*What is needed:*
Format the lines below as a numbered list, leaving out any blank lines. This applies to every row.

◆ ◆ ◆ ◆ ◆

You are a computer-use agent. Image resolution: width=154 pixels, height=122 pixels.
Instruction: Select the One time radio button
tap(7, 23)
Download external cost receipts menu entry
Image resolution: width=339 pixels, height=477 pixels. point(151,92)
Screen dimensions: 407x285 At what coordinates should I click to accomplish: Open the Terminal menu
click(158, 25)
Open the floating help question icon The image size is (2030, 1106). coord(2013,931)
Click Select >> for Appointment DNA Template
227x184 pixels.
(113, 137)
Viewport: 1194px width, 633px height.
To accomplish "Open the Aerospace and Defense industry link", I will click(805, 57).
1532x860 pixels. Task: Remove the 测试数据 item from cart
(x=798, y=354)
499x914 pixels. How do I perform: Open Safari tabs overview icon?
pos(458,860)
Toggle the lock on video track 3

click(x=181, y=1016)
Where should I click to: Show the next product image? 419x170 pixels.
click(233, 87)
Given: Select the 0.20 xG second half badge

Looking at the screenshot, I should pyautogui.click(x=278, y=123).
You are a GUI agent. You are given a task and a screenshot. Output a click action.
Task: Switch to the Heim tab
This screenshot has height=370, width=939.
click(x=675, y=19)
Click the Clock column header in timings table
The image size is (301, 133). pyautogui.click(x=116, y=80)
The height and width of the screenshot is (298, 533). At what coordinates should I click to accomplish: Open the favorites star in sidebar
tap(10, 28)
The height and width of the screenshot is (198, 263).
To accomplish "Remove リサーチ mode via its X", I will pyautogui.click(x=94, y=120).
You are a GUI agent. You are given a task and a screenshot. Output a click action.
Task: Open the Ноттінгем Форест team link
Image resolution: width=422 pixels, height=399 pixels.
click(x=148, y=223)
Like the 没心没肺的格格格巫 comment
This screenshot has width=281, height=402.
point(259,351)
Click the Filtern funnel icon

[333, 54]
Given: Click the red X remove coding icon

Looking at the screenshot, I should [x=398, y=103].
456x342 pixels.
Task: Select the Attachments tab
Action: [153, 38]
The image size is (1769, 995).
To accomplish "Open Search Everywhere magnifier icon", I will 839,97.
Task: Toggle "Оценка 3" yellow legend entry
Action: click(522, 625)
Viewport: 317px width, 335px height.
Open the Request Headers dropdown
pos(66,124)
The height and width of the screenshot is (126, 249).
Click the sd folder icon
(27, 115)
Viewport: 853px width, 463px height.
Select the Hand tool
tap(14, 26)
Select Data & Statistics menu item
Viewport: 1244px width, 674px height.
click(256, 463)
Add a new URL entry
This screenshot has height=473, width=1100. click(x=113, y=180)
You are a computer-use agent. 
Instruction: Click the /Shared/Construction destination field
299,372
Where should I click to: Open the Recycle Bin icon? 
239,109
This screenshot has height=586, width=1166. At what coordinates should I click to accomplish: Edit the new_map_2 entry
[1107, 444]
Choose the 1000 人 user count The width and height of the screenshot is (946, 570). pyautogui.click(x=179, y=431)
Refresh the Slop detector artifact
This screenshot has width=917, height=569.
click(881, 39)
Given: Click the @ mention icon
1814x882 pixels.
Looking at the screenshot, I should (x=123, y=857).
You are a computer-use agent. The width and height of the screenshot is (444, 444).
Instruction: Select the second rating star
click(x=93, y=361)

◆ ◆ ◆ ◆ ◆

*Solved exercise:*
1. You are a computer-use agent. Image resolution: width=154 pixels, height=122 pixels.
2. Instruction: Select the One time radio button
3. tap(7, 23)
4. Download external cost receipts menu entry
5. Image resolution: width=339 pixels, height=477 pixels. point(151,92)
6. Screen dimensions: 407x285 At what coordinates should I click to accomplish: Open the Terminal menu
7. click(158, 25)
8. Open the floating help question icon The image size is (2030, 1106). coord(2013,931)
9. Click Select >> for Appointment DNA Template
10. 227x184 pixels.
11. (113, 137)
12. Viewport: 1194px width, 633px height.
13. To accomplish "Open the Aerospace and Defense industry link", I will click(805, 57).
14. 1532x860 pixels. Task: Remove the 测试数据 item from cart
15. (x=798, y=354)
16. 499x914 pixels. How do I perform: Open Safari tabs overview icon?
17. pos(458,860)
18. Toggle the lock on video track 3
19. click(x=181, y=1016)
20. Where should I click to: Show the next product image? 419x170 pixels.
21. click(233, 87)
22. Given: Select the 0.20 xG second half badge
23. Looking at the screenshot, I should pyautogui.click(x=278, y=123).
24. You are a GUI agent. You are given a task and a screenshot. Output a click action.
25. Task: Switch to the Heim tab
26. This screenshot has height=370, width=939.
27. click(x=675, y=19)
28. Click the Clock column header in timings table
29. The image size is (301, 133). pyautogui.click(x=116, y=80)
30. The height and width of the screenshot is (298, 533). At what coordinates should I click to accomplish: Open the favorites star in sidebar
31. tap(10, 28)
32. The height and width of the screenshot is (198, 263).
33. To accomplish "Remove リサーチ mode via its X", I will pyautogui.click(x=94, y=120).
34. You are a GUI agent. You are given a task and a screenshot. Output a click action.
35. Task: Open the Ноттінгем Форест team link
36. Image resolution: width=422 pixels, height=399 pixels.
37. click(x=148, y=223)
38. Like the 没心没肺的格格格巫 comment
39. This screenshot has width=281, height=402.
40. point(259,351)
41. Click the Filtern funnel icon
42. [333, 54]
43. Given: Click the red X remove coding icon
44. Looking at the screenshot, I should [x=398, y=103].
45. 456x342 pixels.
46. Task: Select the Attachments tab
47. Action: [153, 38]
48. The image size is (1769, 995).
49. To accomplish "Open Search Everywhere magnifier icon", I will 839,97.
50. Task: Toggle "Оценка 3" yellow legend entry
51. Action: click(522, 625)
52. Viewport: 317px width, 335px height.
53. Open the Request Headers dropdown
54. pos(66,124)
55. The height and width of the screenshot is (126, 249).
56. Click the sd folder icon
57. (27, 115)
58. Viewport: 853px width, 463px height.
59. Select the Hand tool
60. tap(14, 26)
61. Select Data & Statistics menu item
62. Viewport: 1244px width, 674px height.
63. click(256, 463)
64. Add a new URL entry
65. This screenshot has height=473, width=1100. click(x=113, y=180)
66. You are a computer-use agent. 
67. Instruction: Click the /Shared/Construction destination field
68. 299,372
69. Where should I click to: Open the Recycle Bin icon? 
70. 239,109
71. This screenshot has height=586, width=1166. At what coordinates should I click to accomplish: Edit the new_map_2 entry
72. [1107, 444]
73. Choose the 1000 人 user count The width and height of the screenshot is (946, 570). pyautogui.click(x=179, y=431)
74. Refresh the Slop detector artifact
75. This screenshot has width=917, height=569.
76. click(881, 39)
77. Given: Click the @ mention icon
78. 1814x882 pixels.
79. Looking at the screenshot, I should (x=123, y=857).
80. You are a computer-use agent. The width and height of the screenshot is (444, 444).
81. Instruction: Select the second rating star
82. click(x=93, y=361)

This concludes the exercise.